Research Project: Intervention Strategies to Control Influenza A Virus Infection in Swine

Location: Virus and Prion Research

Title: Evolution of influenza A virus in swine and vaccine selection

item Vincent, Amy
item ANDERSON, T - Oak Ridge Institute For Science And Education (ORISE)
item CHANG, JENNIFER - Oak Ridge Institute For Science And Education (ORISE)

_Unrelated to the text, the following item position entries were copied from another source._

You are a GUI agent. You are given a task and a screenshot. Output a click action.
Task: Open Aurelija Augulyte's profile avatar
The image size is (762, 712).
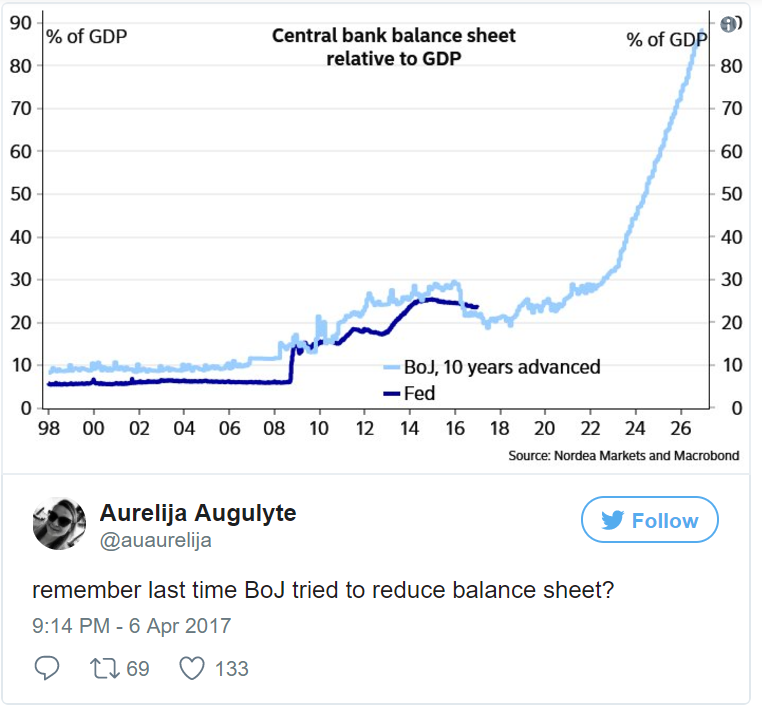coord(59,524)
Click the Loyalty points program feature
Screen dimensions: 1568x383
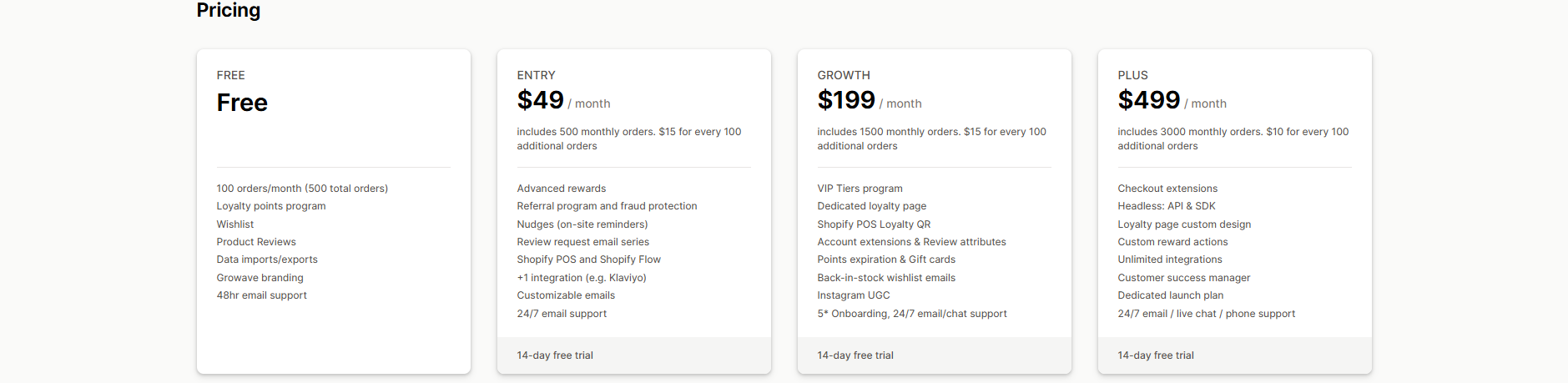[x=271, y=206]
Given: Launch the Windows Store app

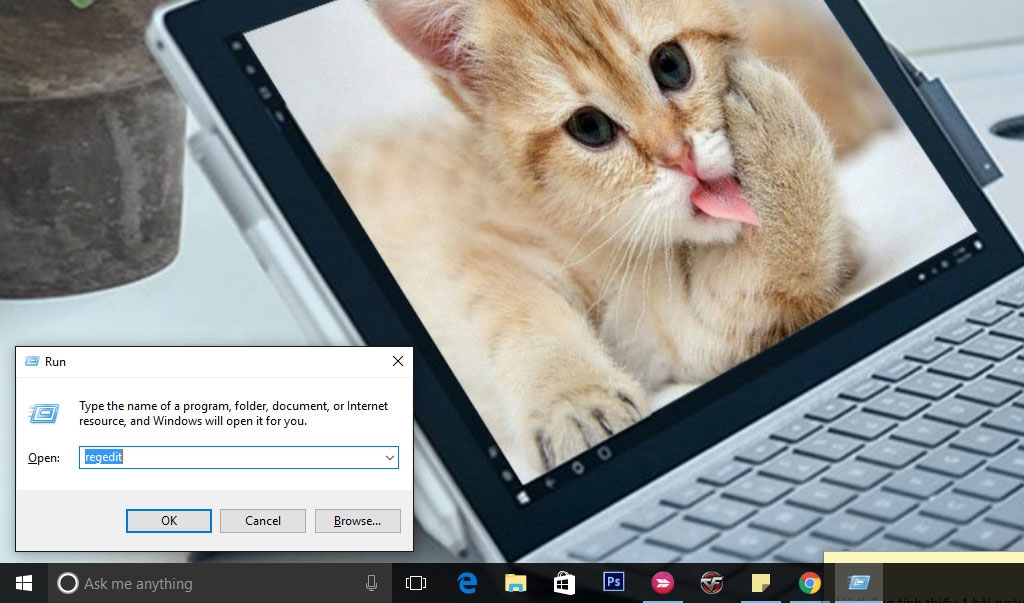Looking at the screenshot, I should click(x=564, y=583).
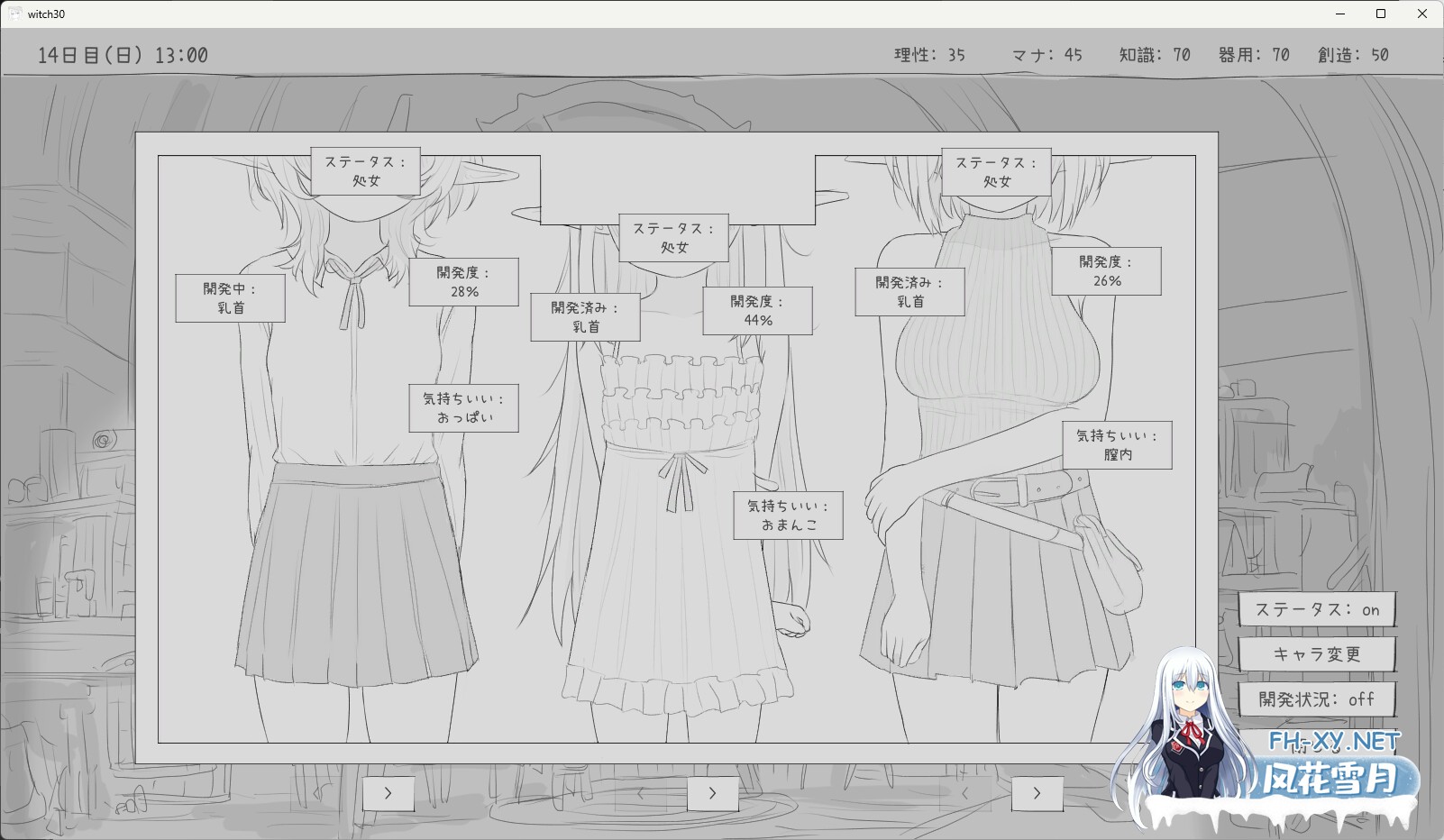Click the witch30 application icon in the title bar
The height and width of the screenshot is (840, 1444).
tap(14, 14)
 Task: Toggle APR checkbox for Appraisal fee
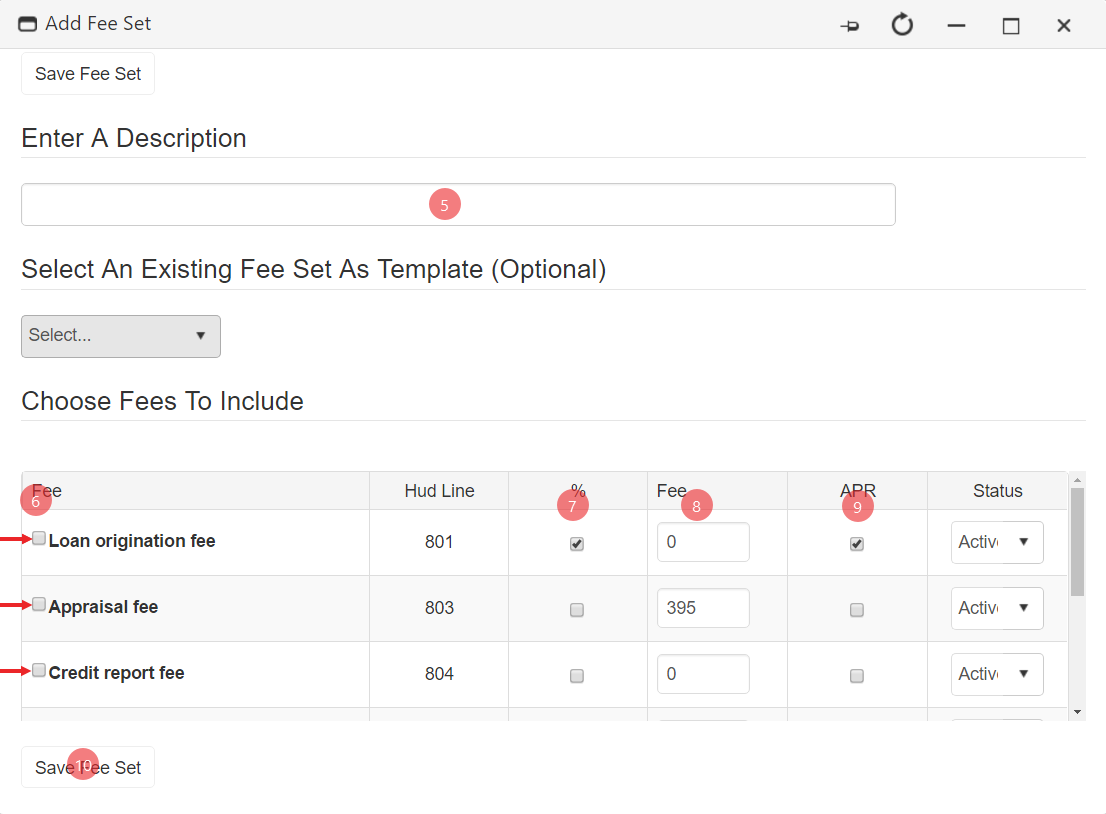857,610
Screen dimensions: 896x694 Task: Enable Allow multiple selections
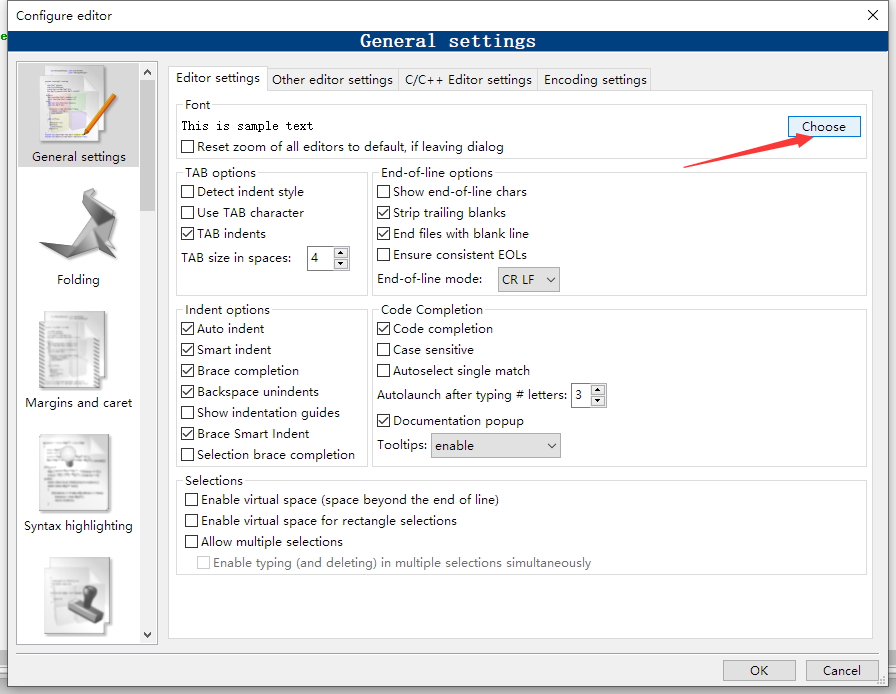[191, 541]
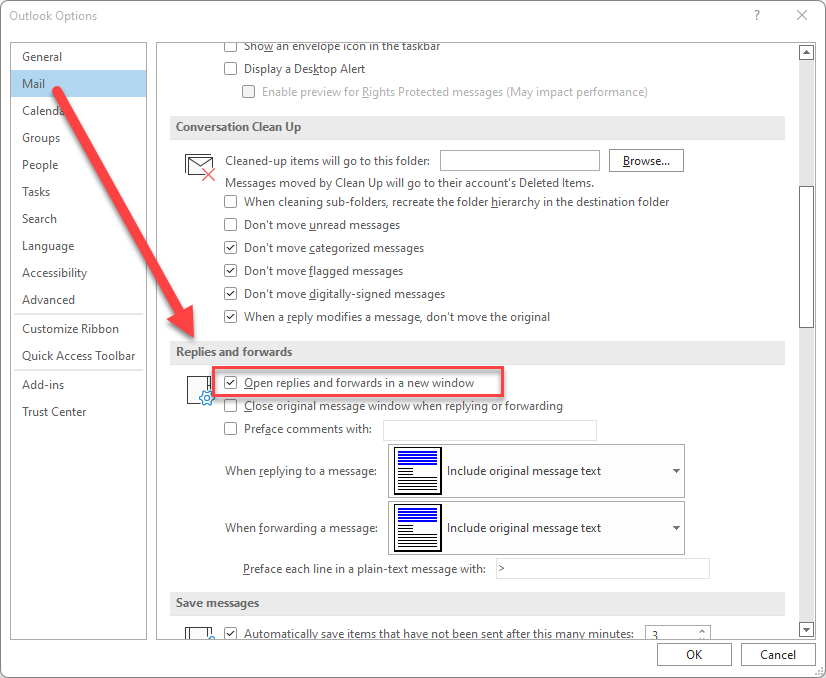Click the scroll up arrow icon
Viewport: 826px width, 678px height.
click(806, 53)
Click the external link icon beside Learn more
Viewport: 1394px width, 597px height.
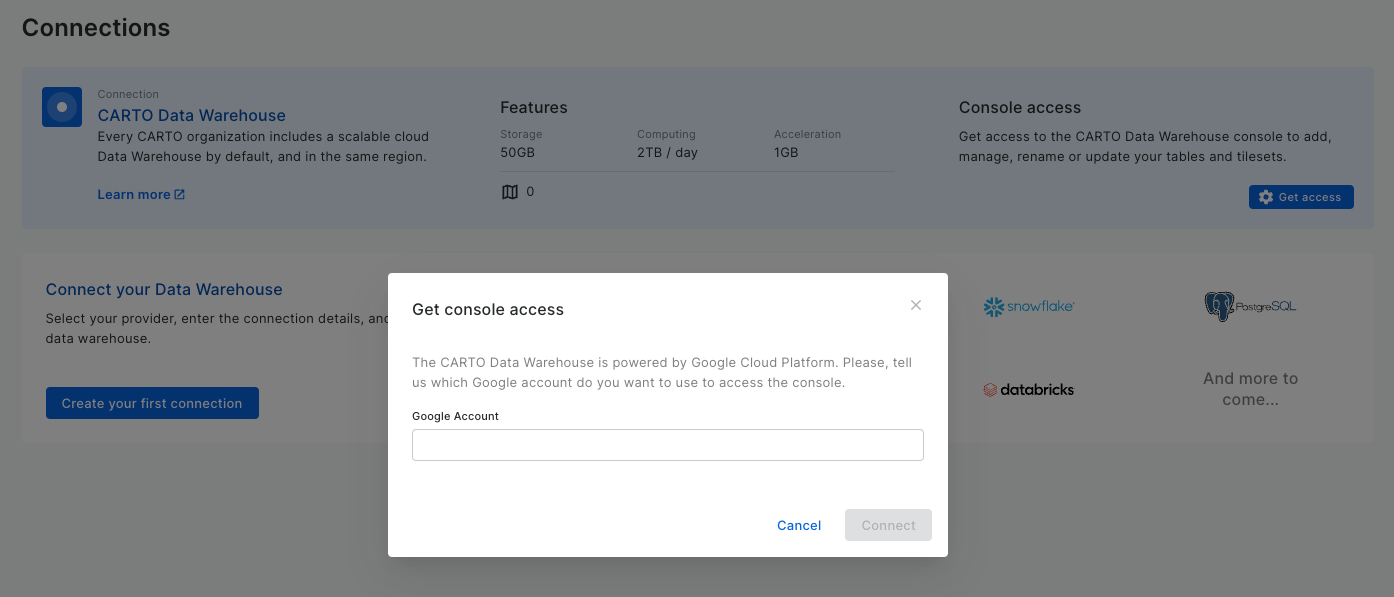180,194
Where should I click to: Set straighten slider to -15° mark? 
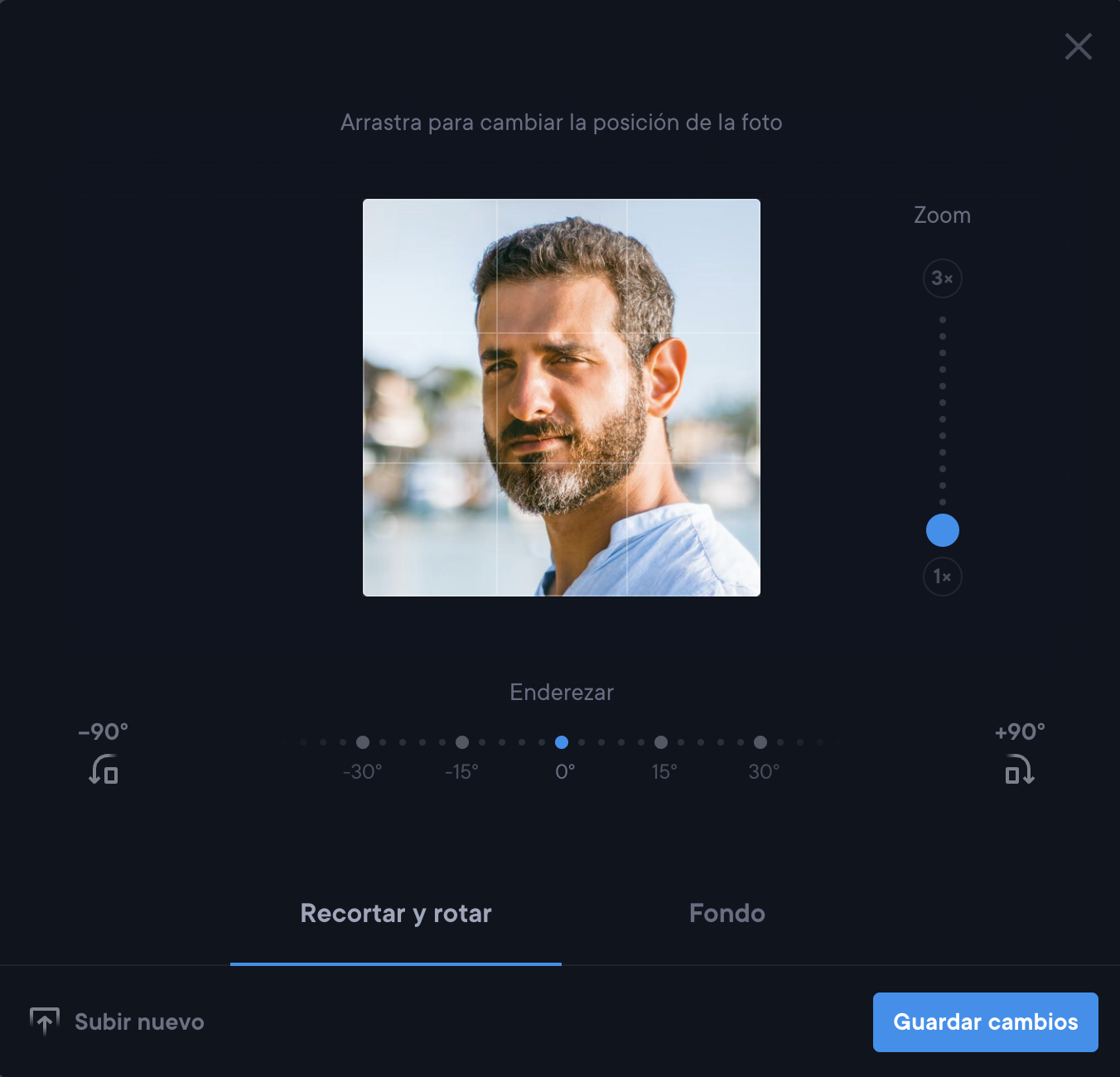click(462, 742)

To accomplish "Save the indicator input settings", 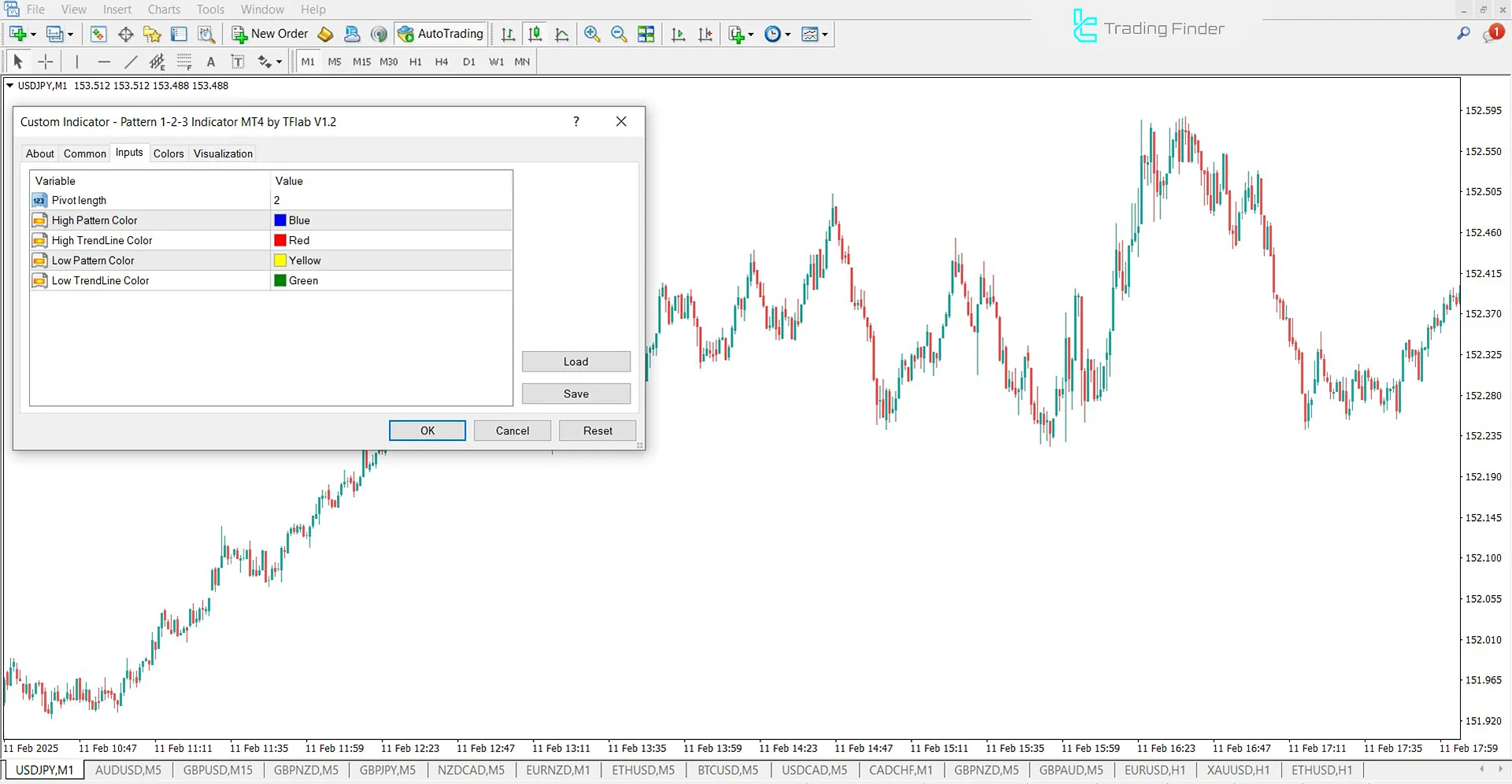I will (576, 394).
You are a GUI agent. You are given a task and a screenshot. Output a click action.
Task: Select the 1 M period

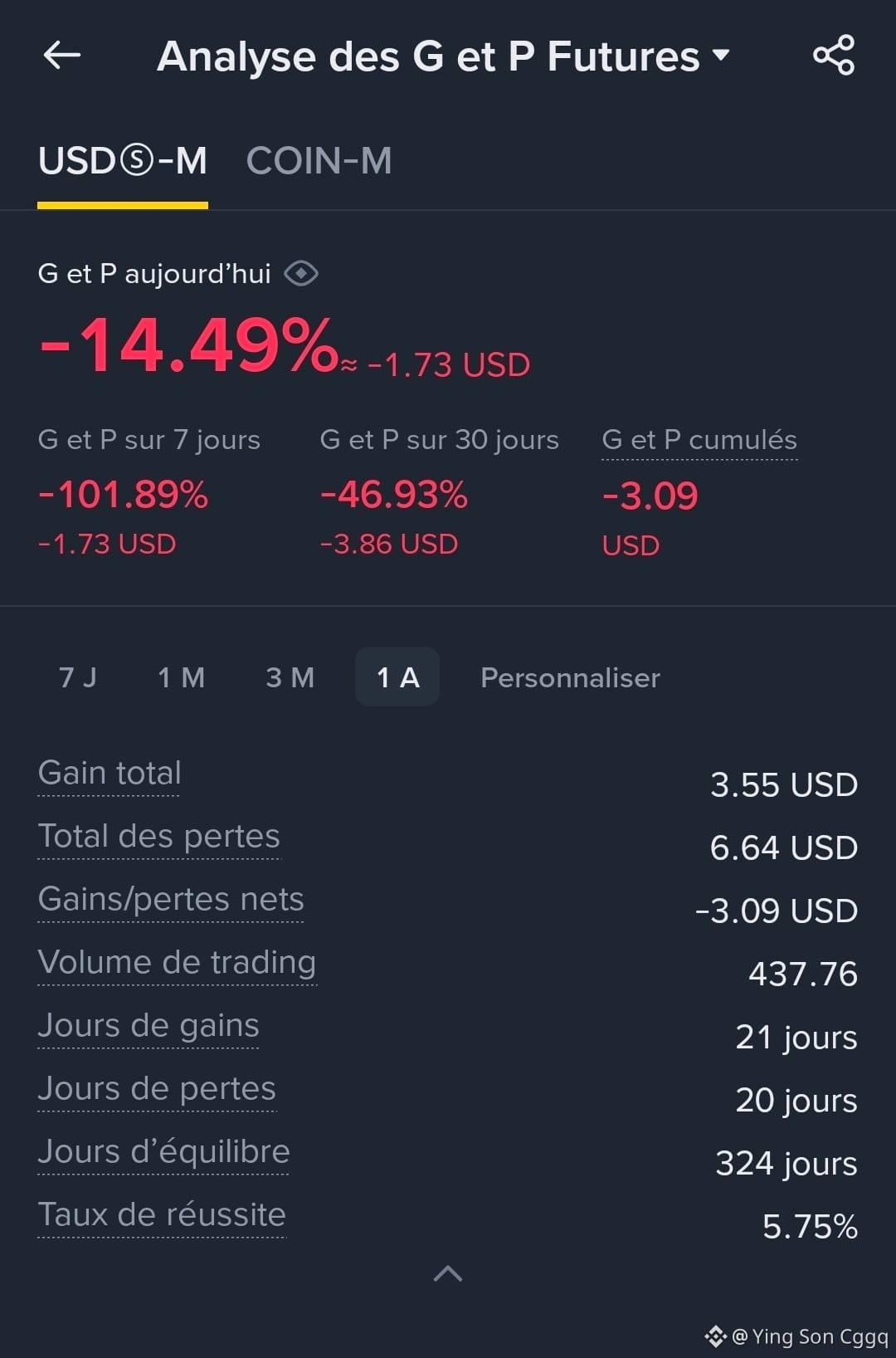point(182,677)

Submitted to: Iowa Veterinary Medical Association
Publication Type: Proceedings
Publication Acceptance Date: 1/31/2019
Publication Date: 2/13/2019
Citation: Vincent, A.L., Anderson, T.K., Chang, J. 2019. Evolution of influenza A virus in swine and vaccine selection. In: Proceedings of the Iowa Veterinary Medical Association, February 13-14, 2019, Altoona, Iowa. none.

Interpretive Summary:

Technical Abstract: Although IAV in swine has been studied for nearly a century, many questions remain unanswered. A USDA IAV surveillance system was implemented in 2009 and has greatly increased the knowledge of IAV circulating in U.S. herds. Surveillance, epidemiologic investigations, and genetic characterization of IAV associated with respiratory disease outbreaks in pigs are necessary to monitor the evolution of viruses in the pig population. Additionally, antigenic characterization is needed to fully understand the relevance of genetic changes for vaccine antigen selection, and vaccine efficacy must be evaluated in the context of serologic cross-reactivity when new variants arise. A cycle of human-to-swine transmission, followed by evolution in swine, then re-entry into the human population has been demonstrated in contemporary human and swine IAV. The bi-directional interspecies transmission of IAV and ongoing evolution of these viruses in swine and humans is unprecedented in the history of this virus. Recent advances in regional surveillance programs, sequencing methodologies, research, and collaboration through networks have established a framework upon which to continue efforts to control this important virus in swine through production practices and/or improved vaccines.